Сраженная этим открытием, Ирма соединила меня с полицейским участком; я выхватила у нее трубку и узнала, что, выйдя из лицея, примерно сотня школьников двинулась по улицам города, они орали как оглашенные, дошли до центра, собрались перед старым зданием университета, вырывали булыжники из мостовой и швыряли их в окна ректорского кабинета. Полиция устроила облаву, двадцать мальчиков арестовали и посадили за решетку под предлогом выяснения их личности. Одно было для меня ясно во всей этой истории: останься я дома (на сей раз решение принято безоговорочно, я рву с Полем), меня бы немедленно поставили в известность, и я сразу выцарапала бы Рено из их лап. А теперь они держат его уже семь часов.
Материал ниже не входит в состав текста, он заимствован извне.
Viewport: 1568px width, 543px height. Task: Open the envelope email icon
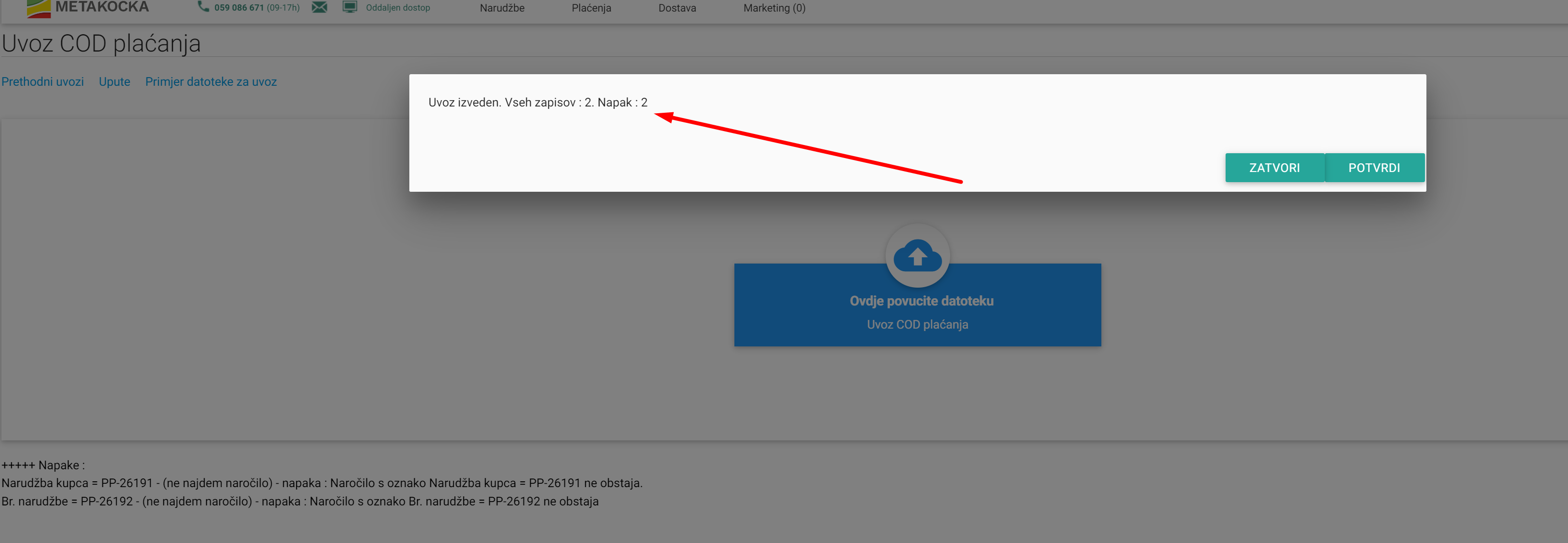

Пирио кружил у моих ног, умоляюще повизгивая, и, когда я снова направилась к машине, инстинкт подсказал псу, что я еду на помощь его хозяину: через окно он впрыгнул прямо на сиденье. Отъезжая, я крикнула Ирме:

– Приготовь ему ужин!

Чаша терпения Ирмы переполнилась:

– Ужин? А еще чего приготовить? Фанфары, может?

Перед полицейским участком на площади, под холодным светом фонарей, царило спокойствие. Я даже удивилась, но потом нашла объяснение: уже за полночь, большинство родителей успели выполнить свой долг гораздо раньше, чем я. Толкнув двери, я вошла в залу и увидела пять-шесть мальчиков, сидевших на скамье в скучливых позах ожидания, и среди них своего сына.

Под глазом у него черный синяк, пуловер порван. Увидев меня, он встал. Я бросилась к нему.

– Эй, эй, мадам...

– Простите, пожалуйста.

Я остановилась, на душе у меня стало спокойно: я бы заметила, если бы у Рено было бы что-нибудь сломано. Я подошла к барьеру, за которым сидели полицейские, самые обычные регулировщики уличного движения, возведенные на сегодняшний вечер в ранг усмирителей мятежа.

– Это все-таки полицейский участок, мадам. А не проходной двор.

У полицейского был резкий провансальский акцент.

– Вы родственница арестованного? Пришли удостоверить его личность, его местожительство? Первым делом зайдите к господину комиссару. Это на втором этаже. Дежурный вас вызовет.

Я ласково помахала рукой Рено: пусть поймет, что я не смотрю на все это дело трагически, впрочем, он меня и без того хорошо знал. На площадке никто, кроме меня, не ждал, я сразу же вошла в кабинет господина комиссара и вытерпела его скучнейшую проповедь, которую он, по-моему, успел заучить наизусть: уже раз пятнадцать он произнес ее с поправкой на отца или мать, на работницу или даму из общества. Говорил он с притворным изнеможением и унынием, чем я не преминула воспользоваться, говорил о том, что уходят былые традиции, что город утратил свои благородные нравы. Хоть этот говорил без акцента и говорил красно!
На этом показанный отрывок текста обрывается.